Collected data entries
===

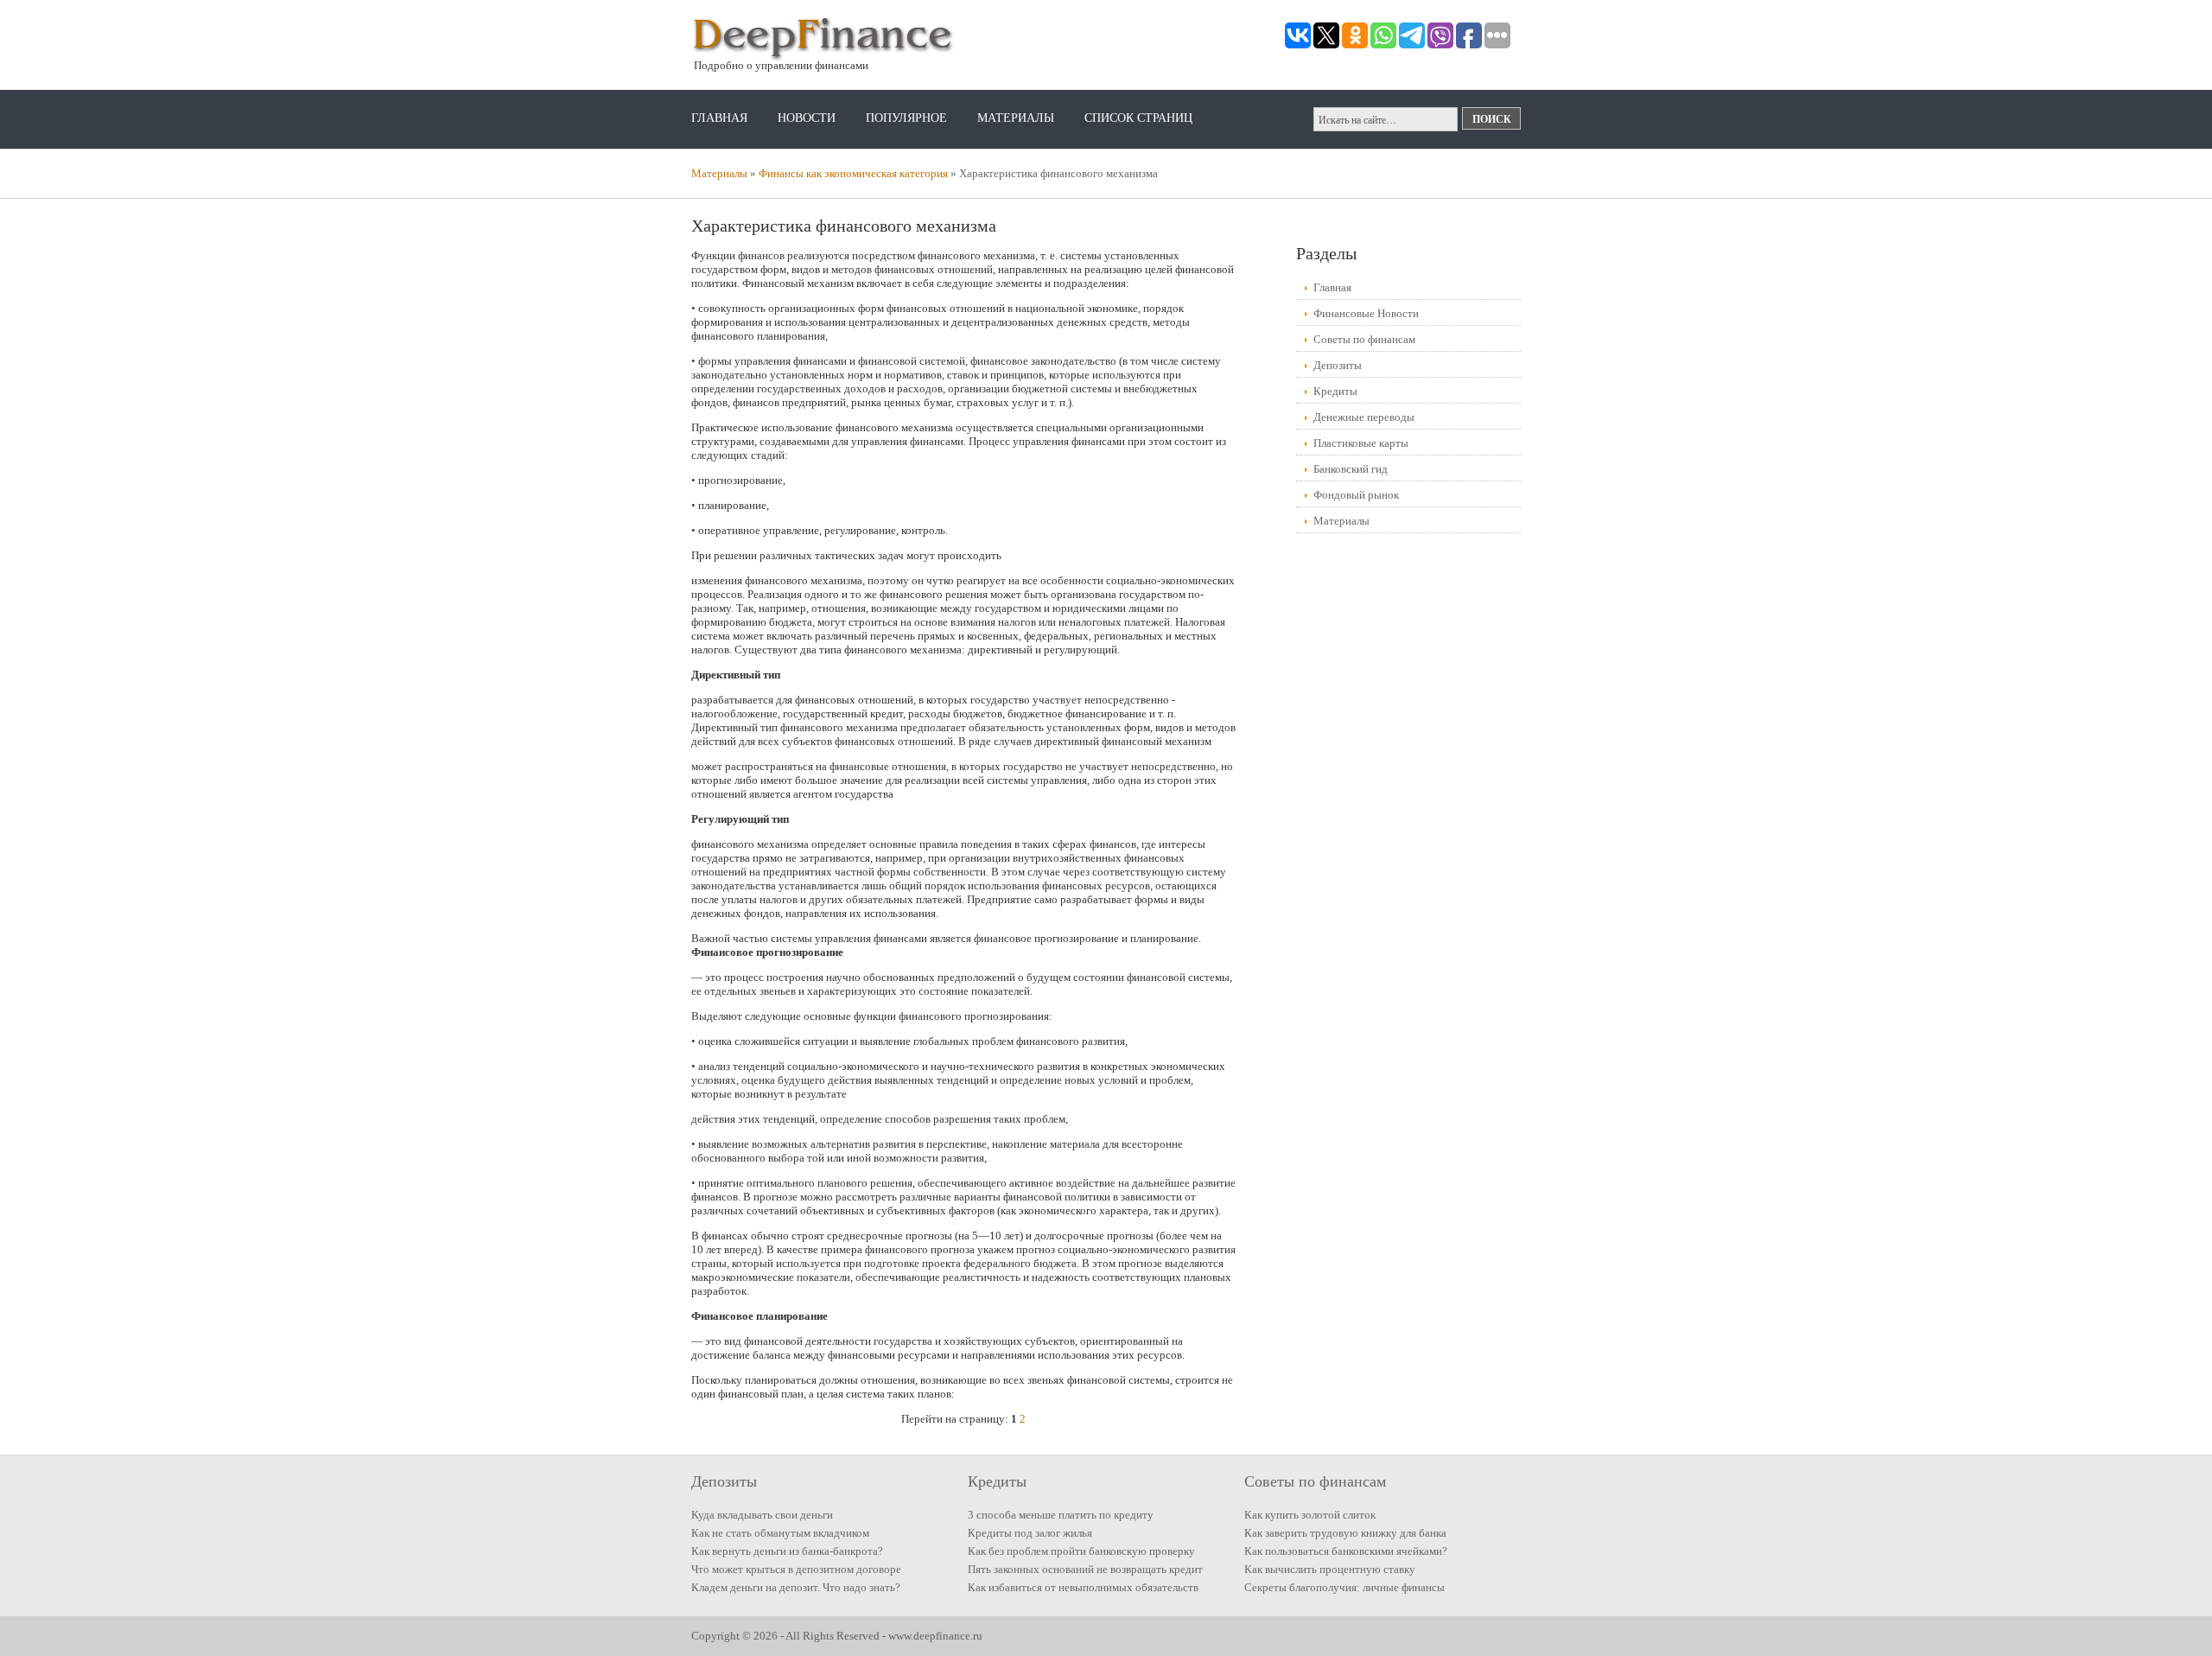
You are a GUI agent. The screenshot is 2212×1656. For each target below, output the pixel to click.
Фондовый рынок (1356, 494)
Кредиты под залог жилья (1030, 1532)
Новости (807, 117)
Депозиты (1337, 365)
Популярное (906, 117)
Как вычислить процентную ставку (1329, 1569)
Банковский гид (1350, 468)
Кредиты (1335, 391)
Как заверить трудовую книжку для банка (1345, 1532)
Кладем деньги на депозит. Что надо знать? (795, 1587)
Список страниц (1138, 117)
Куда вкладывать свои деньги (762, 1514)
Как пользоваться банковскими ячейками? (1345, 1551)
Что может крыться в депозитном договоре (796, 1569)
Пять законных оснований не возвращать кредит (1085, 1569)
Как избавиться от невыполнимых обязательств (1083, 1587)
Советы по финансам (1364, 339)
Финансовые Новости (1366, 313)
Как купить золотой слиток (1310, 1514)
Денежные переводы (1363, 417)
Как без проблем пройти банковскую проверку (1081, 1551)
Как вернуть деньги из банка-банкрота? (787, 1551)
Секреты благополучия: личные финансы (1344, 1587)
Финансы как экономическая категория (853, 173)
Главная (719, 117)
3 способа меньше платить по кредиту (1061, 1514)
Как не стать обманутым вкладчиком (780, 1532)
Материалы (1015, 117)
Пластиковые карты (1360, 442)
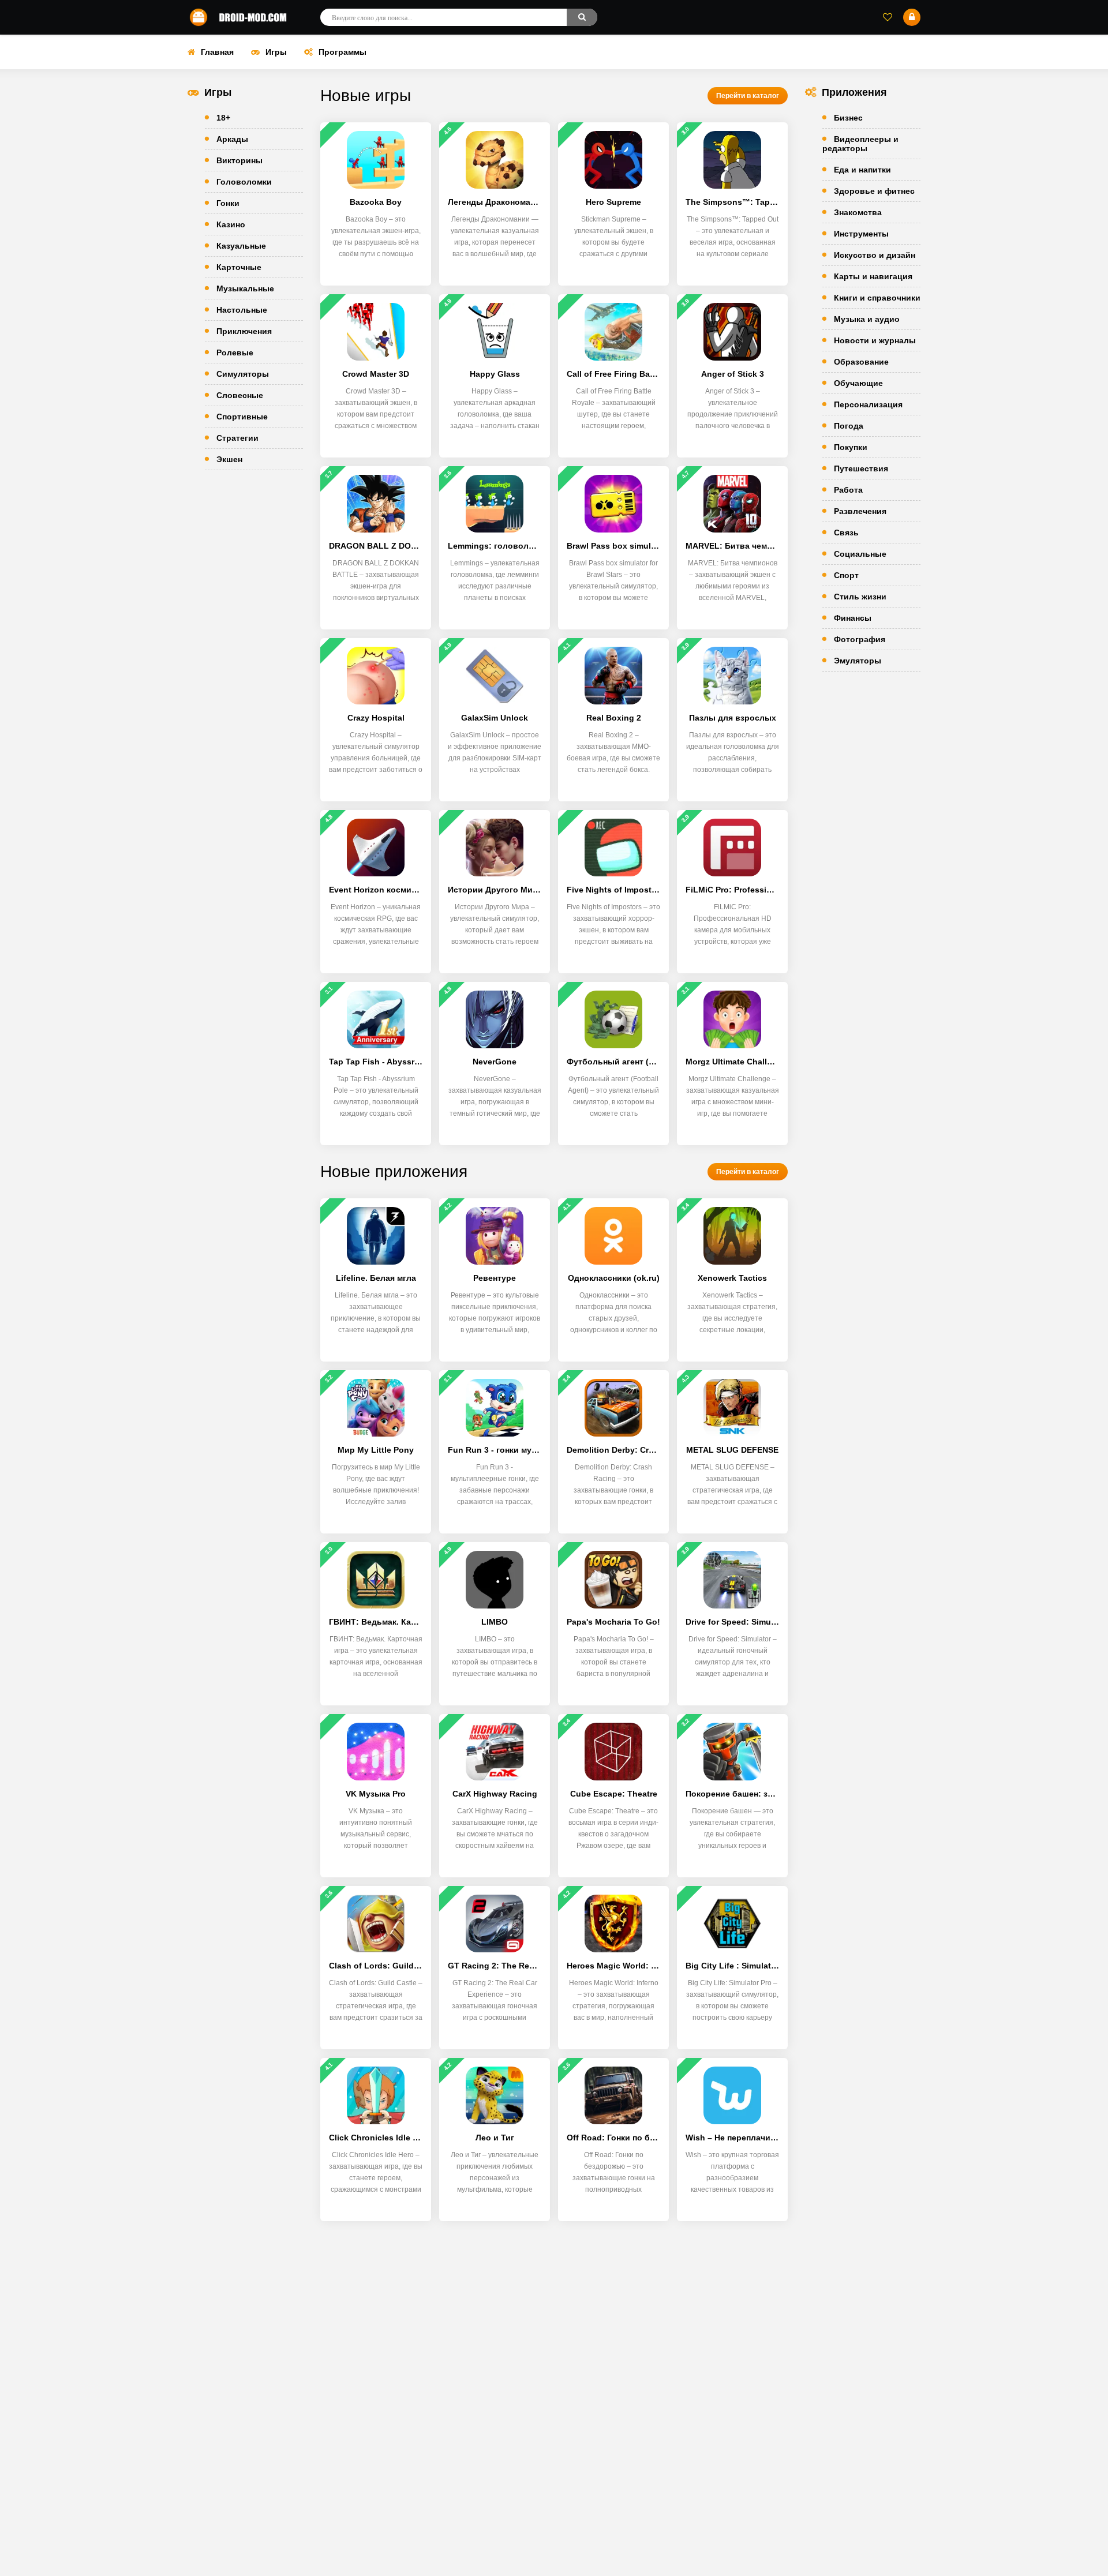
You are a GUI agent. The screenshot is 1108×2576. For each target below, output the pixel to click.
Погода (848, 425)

===

Work required:
Word for word, reproduce all of the entries above and omit the pictures.

Written response:
You are a GUI agent. The screenshot is 2212×1656. For each target below, output the pixel to click.
Фондовый рынок (1356, 494)
Кредиты под залог жилья (1030, 1532)
Новости (807, 117)
Депозиты (1337, 365)
Популярное (906, 117)
Как вычислить процентную ставку (1329, 1569)
Банковский гид (1350, 468)
Кредиты (1335, 391)
Как заверить трудовую книжку для банка (1345, 1532)
Кладем деньги на депозит. Что надо знать? (795, 1587)
Список страниц (1138, 117)
Куда вкладывать свои деньги (762, 1514)
Как пользоваться банковскими ячейками? (1345, 1551)
Что может крыться в депозитном договоре (796, 1569)
Пять законных оснований не возвращать кредит (1085, 1569)
Как избавиться от невыполнимых обязательств (1083, 1587)
Советы по финансам (1364, 339)
Финансовые Новости (1366, 313)
Как купить золотой слиток (1310, 1514)
Денежные переводы (1363, 417)
Как без проблем пройти банковскую проверку (1081, 1551)
Как вернуть деньги из банка-банкрота? (787, 1551)
Секреты благополучия: личные финансы (1344, 1587)
Финансы как экономическая категория (853, 173)
Главная (719, 117)
3 способа меньше платить по кредиту (1061, 1514)
Как не стать обманутым вкладчиком (780, 1532)
Материалы (1015, 117)
Пластиковые карты (1360, 442)
You are a GUI agent. The screenshot is 1108×2576. For each target below, output the pixel to click.
Погода (848, 425)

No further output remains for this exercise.